====== SUPPLIED RECORDS
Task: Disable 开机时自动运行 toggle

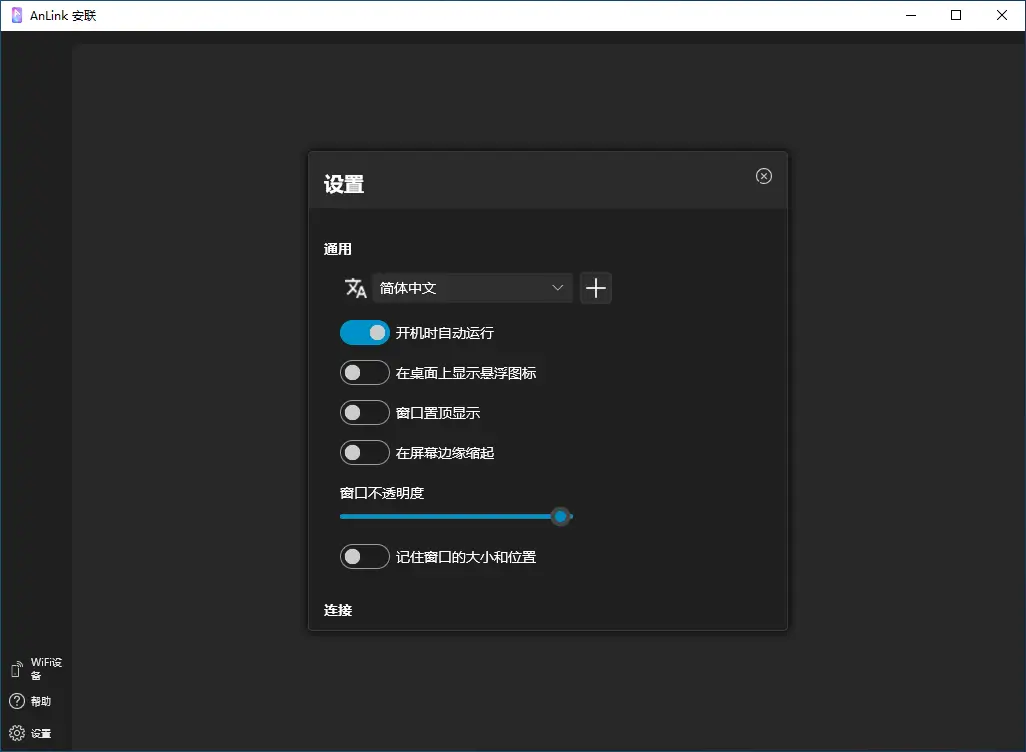Action: (365, 333)
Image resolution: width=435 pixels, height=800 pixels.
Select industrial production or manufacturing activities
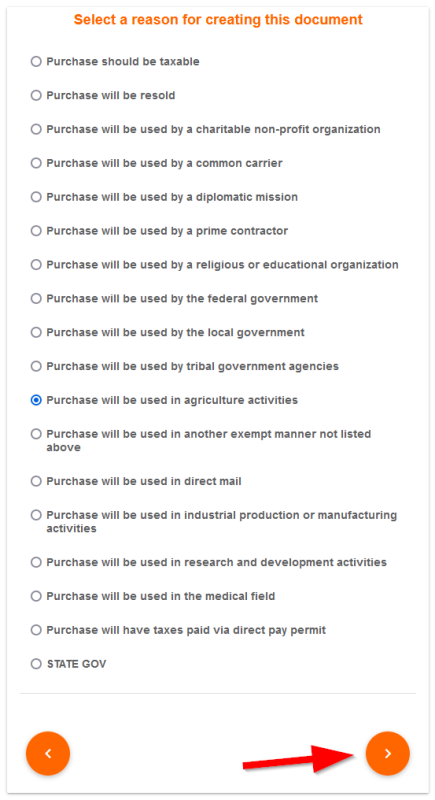[36, 515]
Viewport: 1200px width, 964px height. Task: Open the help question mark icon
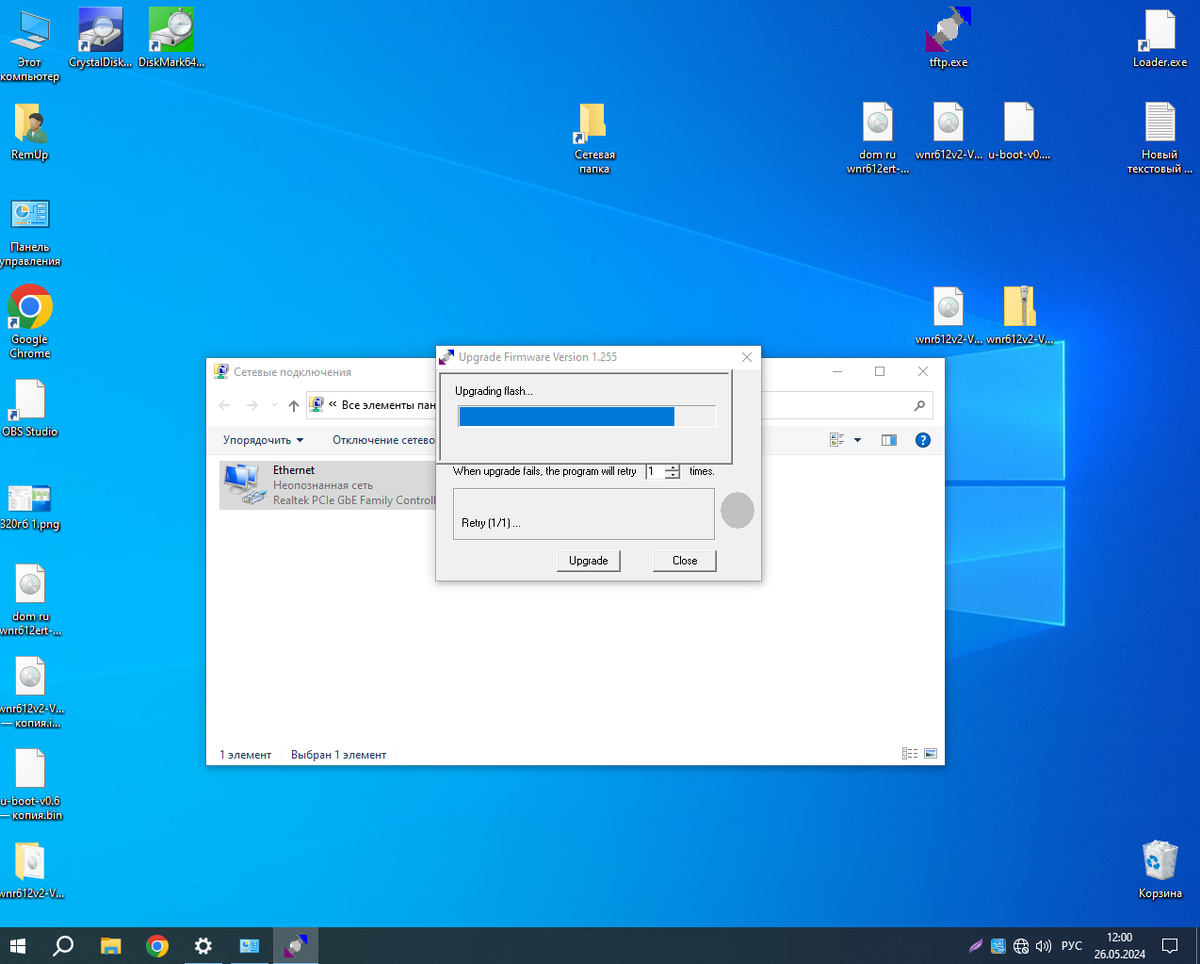(x=923, y=440)
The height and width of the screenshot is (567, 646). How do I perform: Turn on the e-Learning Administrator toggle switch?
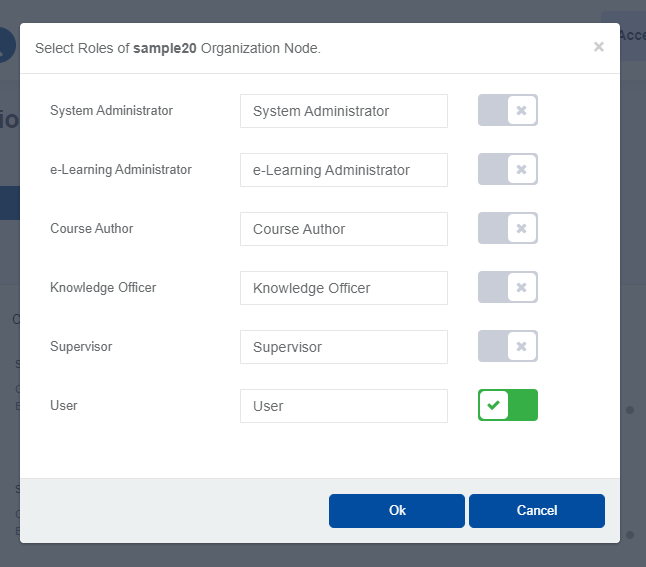[x=508, y=170]
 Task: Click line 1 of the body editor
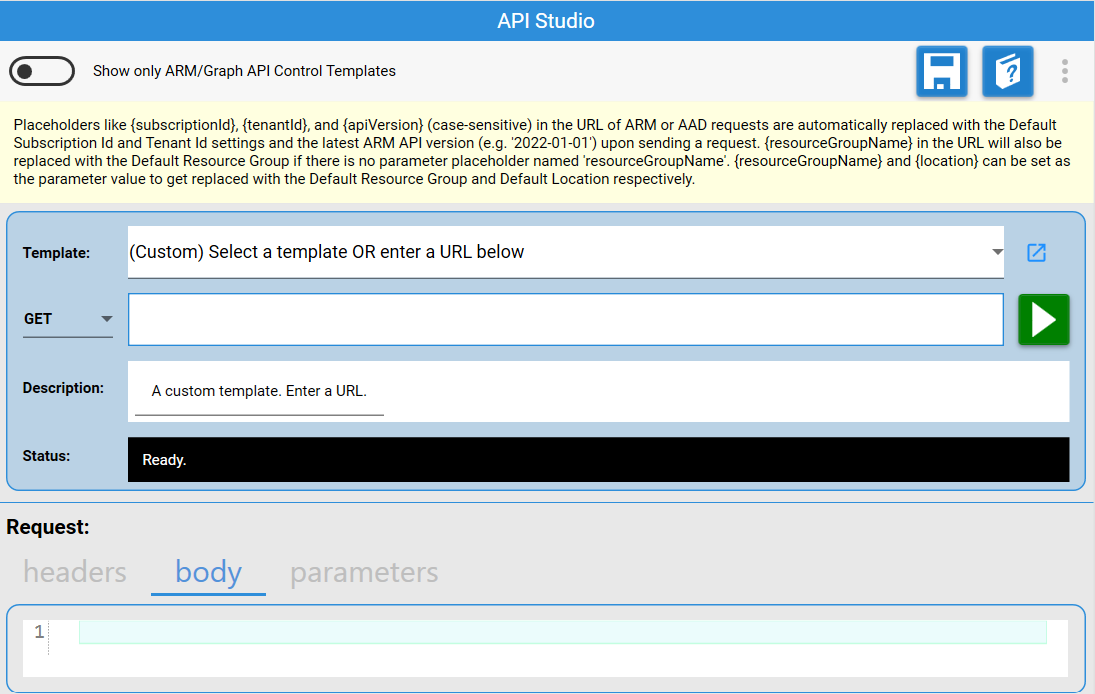point(562,632)
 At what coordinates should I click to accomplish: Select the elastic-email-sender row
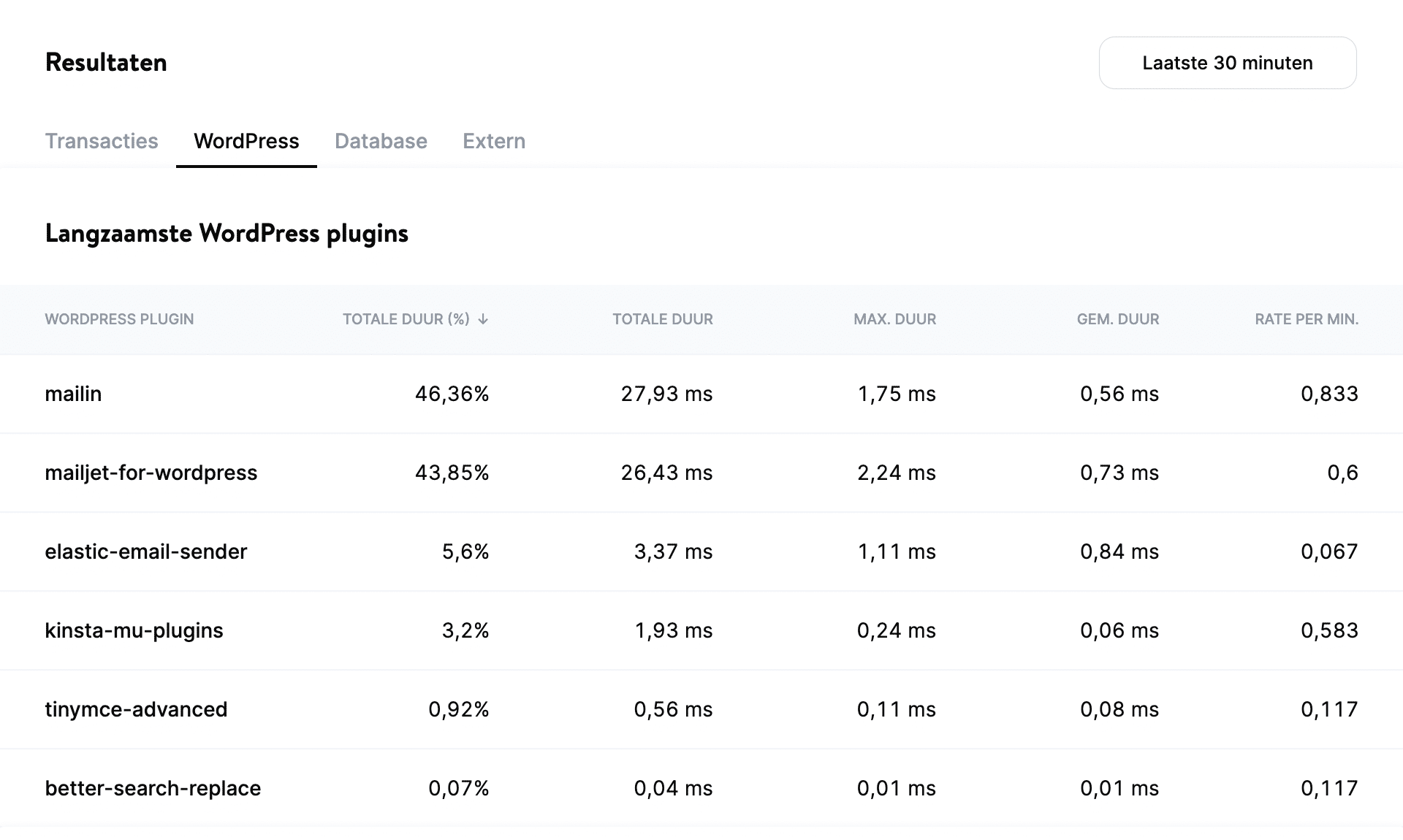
============
- GOAL OF THE EXERCISE
Write out all of the entries again with every "Task" swapped for "Goal" and nothing else changed. Omit the pictures from your answer.

- THE SOLUTION
Goal: Disable 开机时自动运行 toggle

Action: (365, 333)
Image resolution: width=435 pixels, height=800 pixels.
Select industrial production or manufacturing activities
[36, 515]
Viewport: 1200px width, 964px height. Goal: Open the help question mark icon
(x=923, y=440)
The height and width of the screenshot is (567, 646). How do I perform: Turn on the e-Learning Administrator toggle switch?
[x=508, y=170]
 Goal: Click line 1 of the body editor
point(562,632)
 At what coordinates should I click to accomplish: Select the elastic-email-sender row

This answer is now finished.